**Task requirements:** Arrange every line of the listing below as a Markdown table with a Row column numbering the lines and a Line column holding them. Skip blank lines, and leave the pictures out.

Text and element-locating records
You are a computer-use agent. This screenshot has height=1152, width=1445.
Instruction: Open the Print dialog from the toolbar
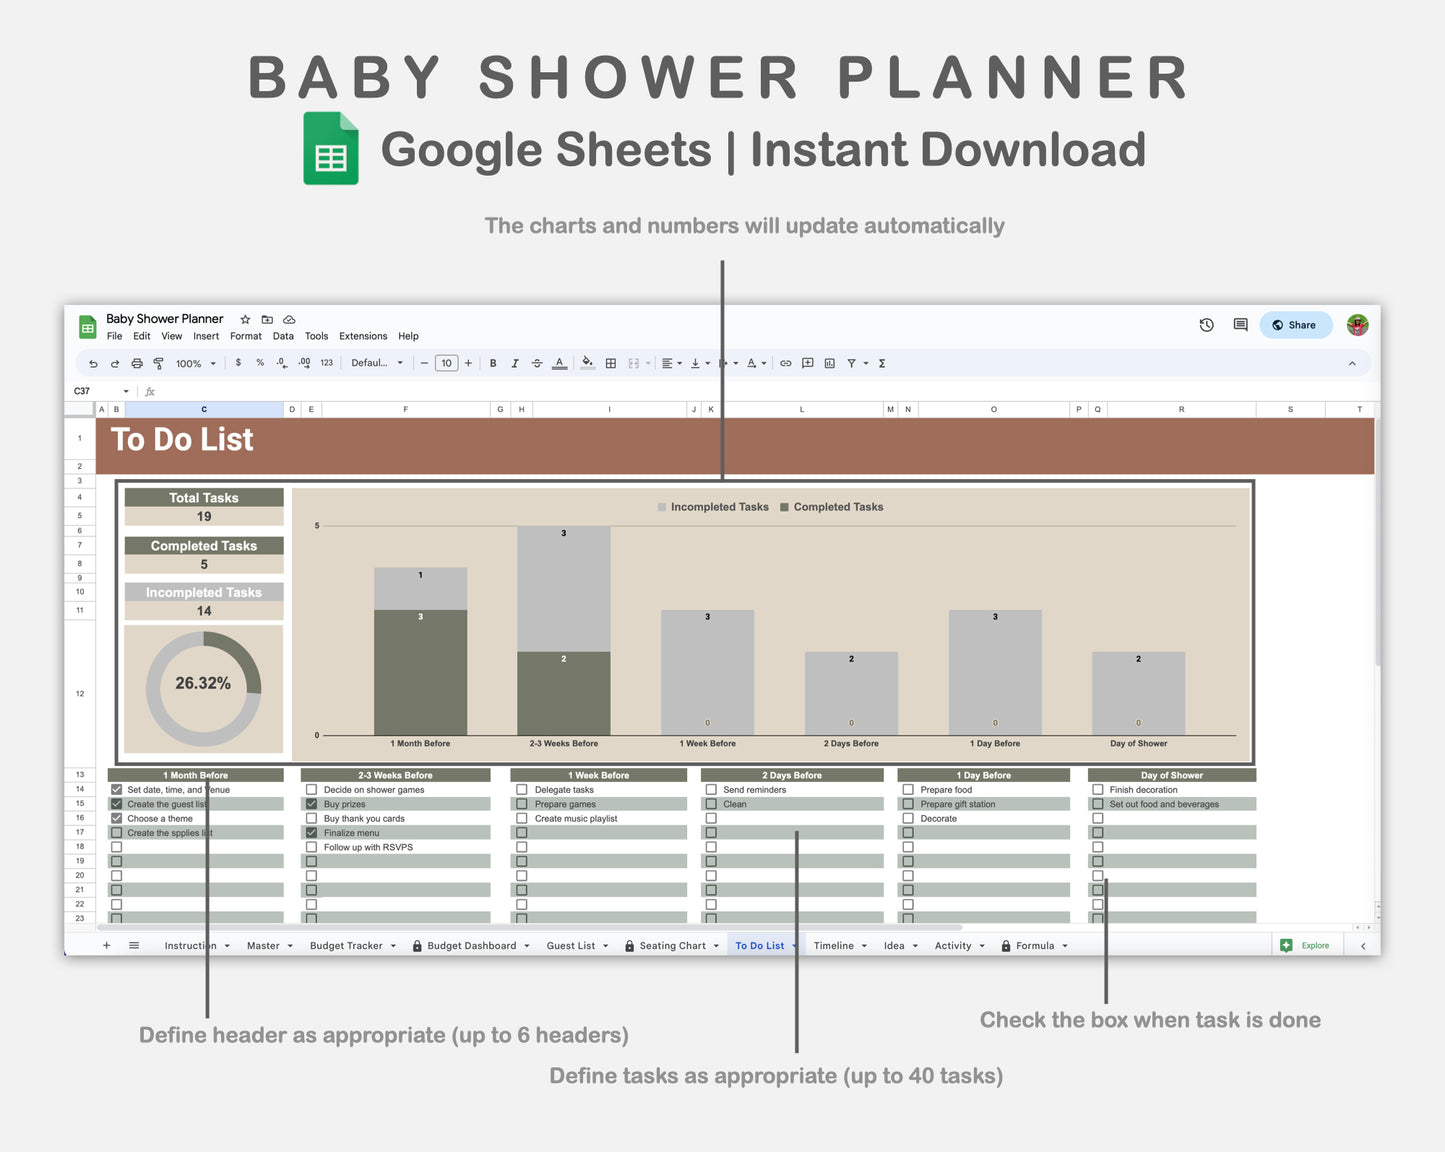[137, 363]
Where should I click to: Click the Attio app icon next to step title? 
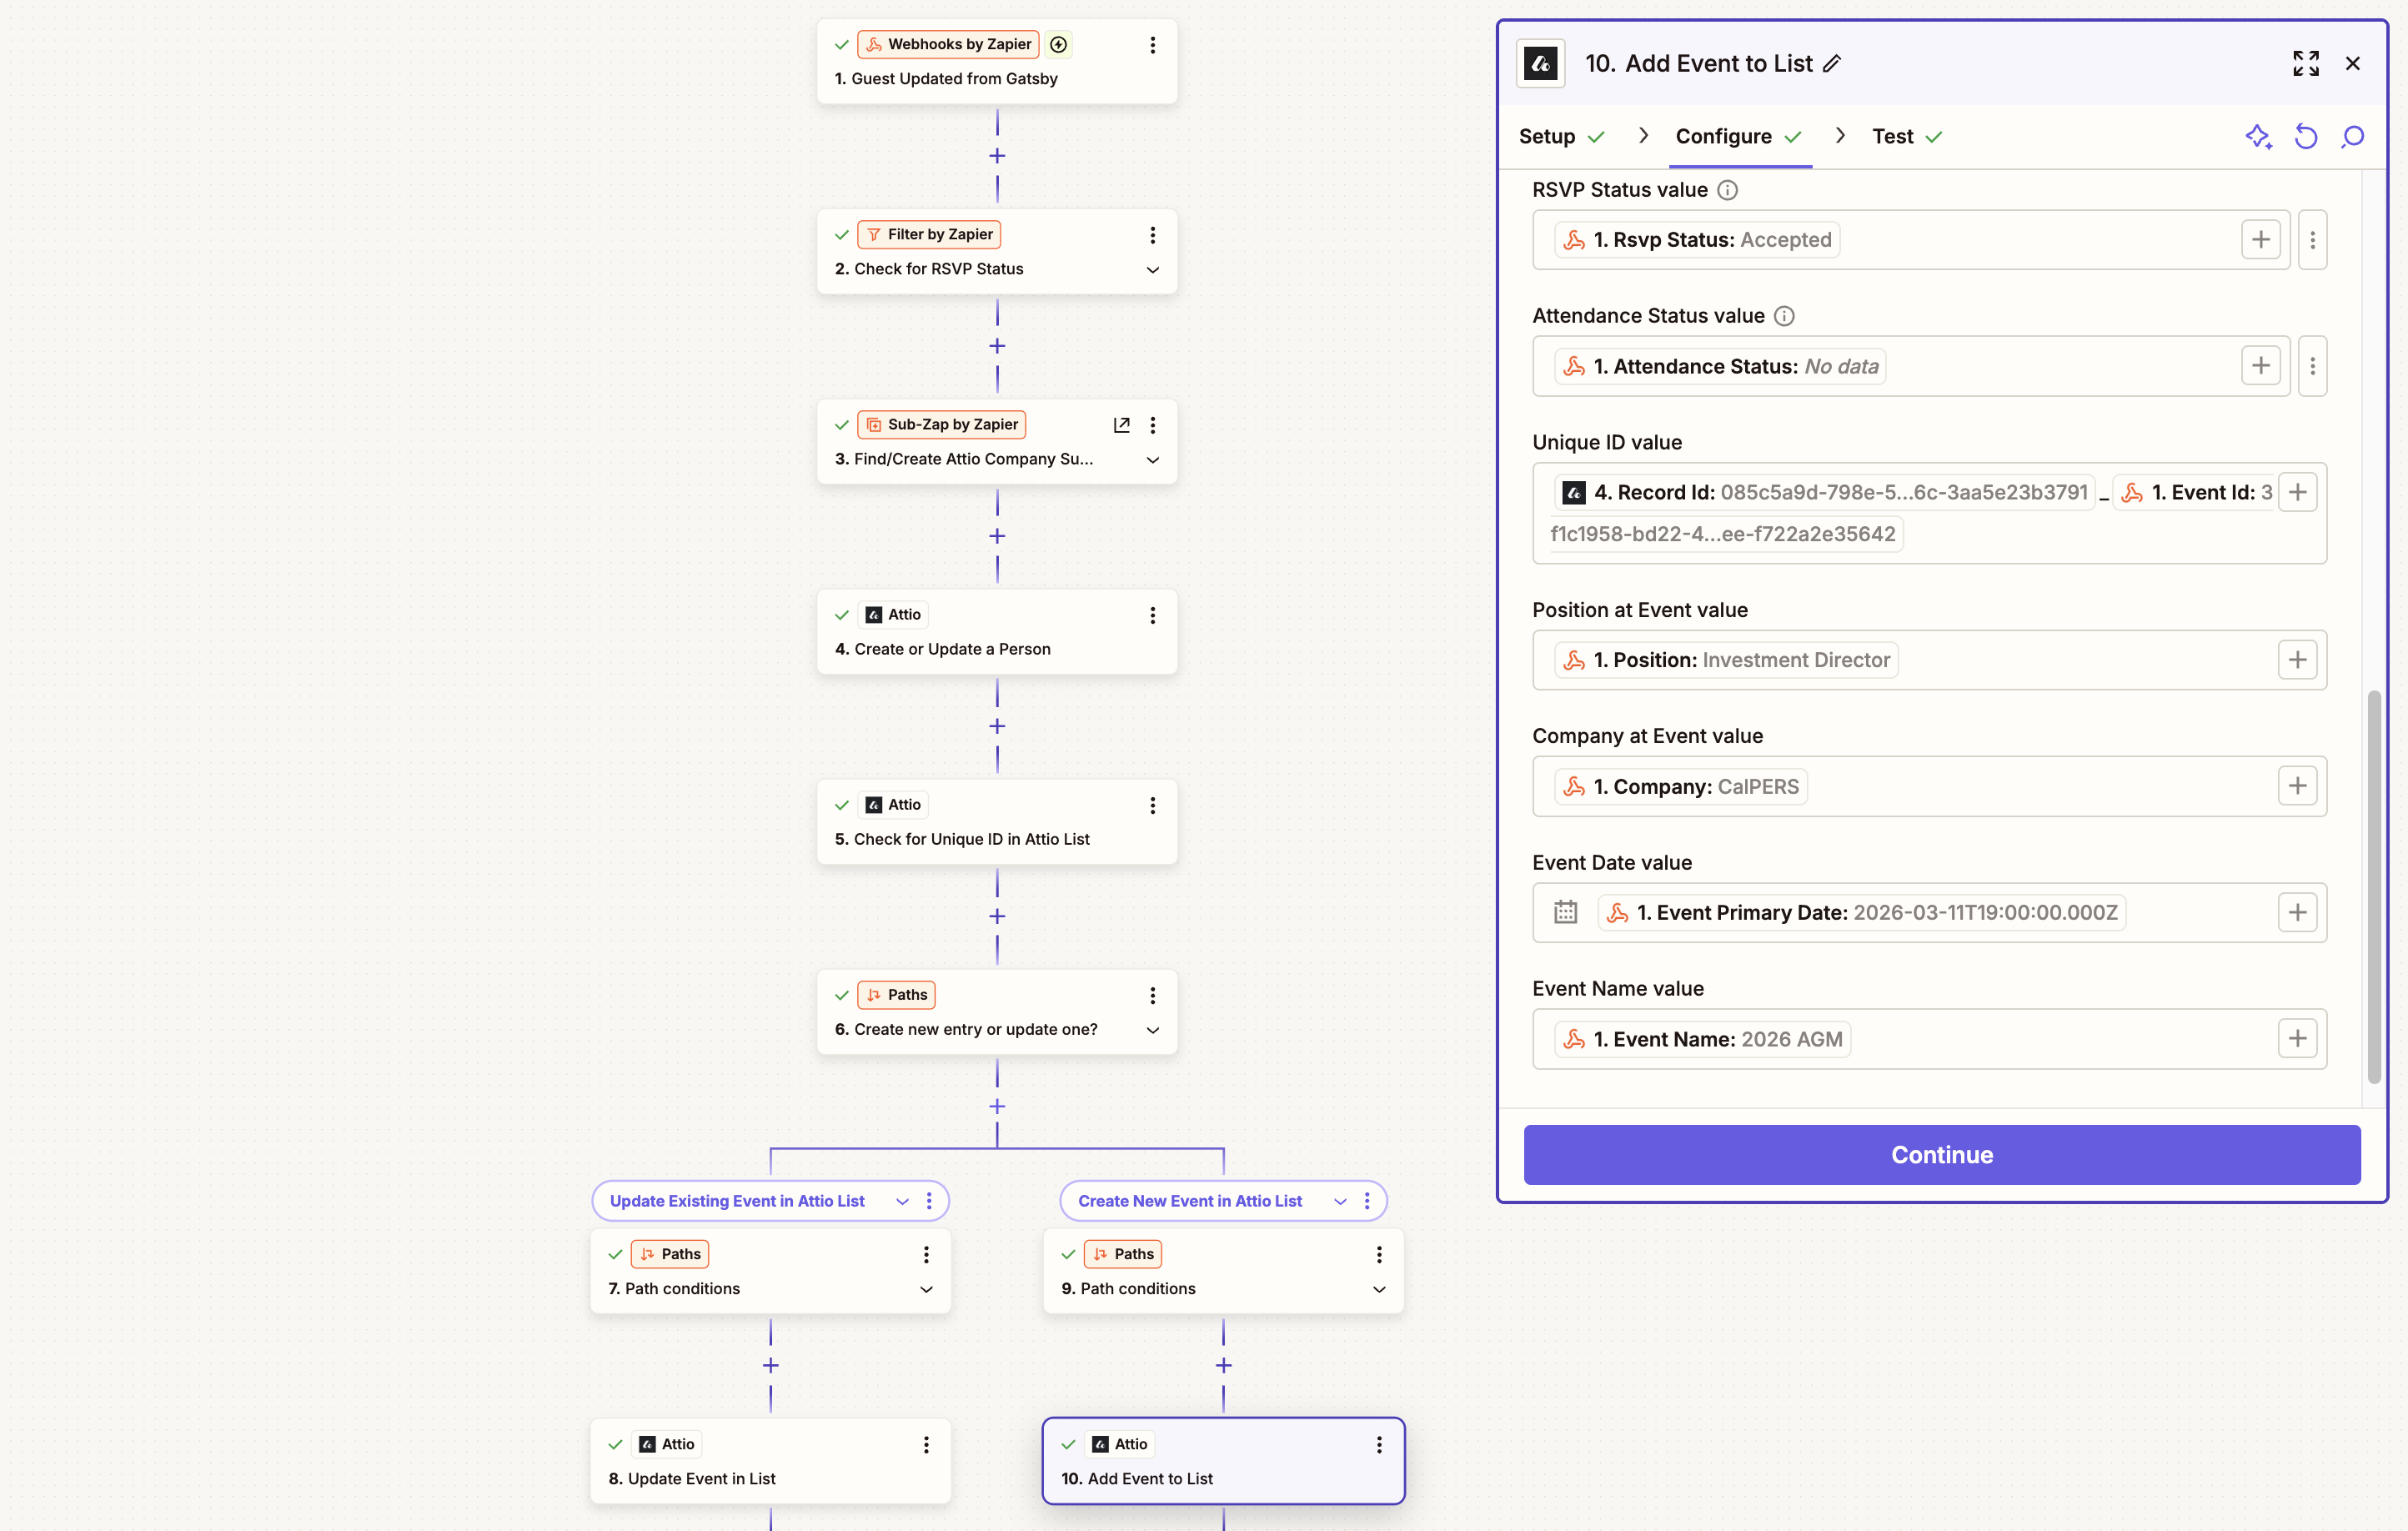(x=1540, y=63)
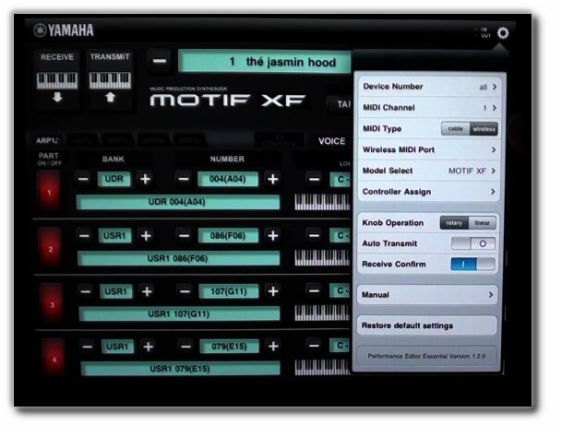Click Restore default settings
The height and width of the screenshot is (436, 561).
tap(427, 325)
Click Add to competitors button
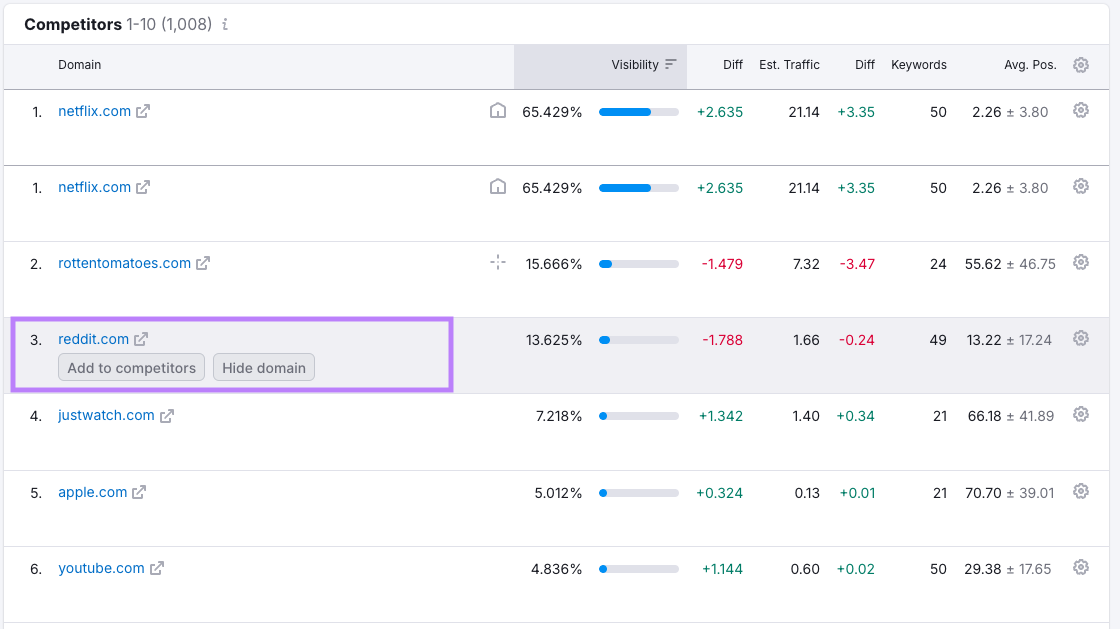Viewport: 1120px width, 629px height. [132, 368]
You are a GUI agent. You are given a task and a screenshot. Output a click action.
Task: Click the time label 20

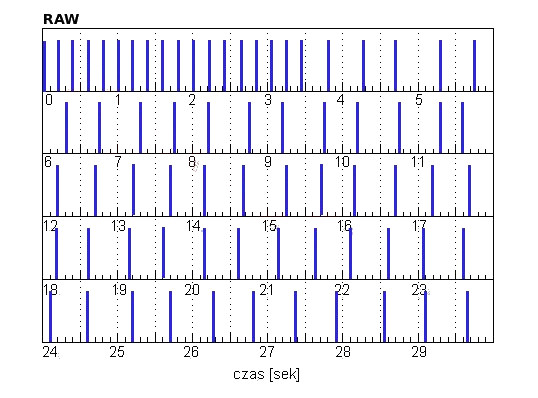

**The response:**
| Row | Line |
|---|---|
| 1 | You are a computer-use agent. This screenshot has height=1152, width=1445. |
| 2 | Instruction: Open the Print dialog from the toolbar |
| 3 | [137, 363] |
| 4 | Where should I click to: Click the Attio app icon next to step title?  |
| 5 | (x=1540, y=63) |
| 6 | Click Restore default settings |
| 7 | The height and width of the screenshot is (436, 561). |
| 8 | tap(427, 325) |
| 9 | Click Add to competitors button |
| 10 | Viewport: 1120px width, 629px height. [132, 368] |
| 11 | You are a GUI agent. You are given a task and a screenshot. Output a click action. |
| 12 | Task: Click the time label 20 |